The strong forces of the Crown Army numbered around 11,000 men under the command of Prince Janusz Radziwiłł moved to fight against the Zaporozhian Cossacks. In February 1649, Janusz Radziwiłł left the Polish–Lithuanian camps in Turiv and set off towards the city of Mazyr with only a cavalry. The entire Polish–Lithuanian Commonwealth’s forces were preceded by an advance guard commanded by Adam Pawłowicz, which included, among others, three Crimean Tatar’s banners which was commanded by Dzienaj Romanowski, Dawid Kiński and Dowgiałło. In the night 8–9 February 1649, Adam Pawłowicz’s bivouac Polish–Lithuanian troops were unexpectedly attacked by a group of several hundred Zaporozhian Cossacks. On the morning of 9 February 1649, the main forces of the Crown Army came to the aid of the defending troops of the advance guard, which caused the Zaporozhian Cossacks to retreat to the Mazyr fortress. The attempt to capture the Mazyr fortress on the march failed, so the Prince Janusz Radziwiłł hurried the entire cavalry (including the reiters led by Ganchof) and sent it to attack the earthworks. After a hard battle, the Mazyr fortress was captured by the Polish–Lithuanian Commonwealth’s forces.

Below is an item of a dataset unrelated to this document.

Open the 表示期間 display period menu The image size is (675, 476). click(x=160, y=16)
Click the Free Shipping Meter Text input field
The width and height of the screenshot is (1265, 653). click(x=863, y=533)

The victorious Crown Army started burning the city of Mazyr and its inhabitants suffered serious casualties and losses because, according to Bogusław Maskiewicz, a participant in the events, the German mercenary reiters were particularly cruel to the civilian population of the captured city of Mazyr. After the fighting ended, the captured Zaporozhian Cossack prisoners were beheaded and impaled, including a commander of the Zaporozhian Cossacks Colonel Mykhenko, who was killed in the battle.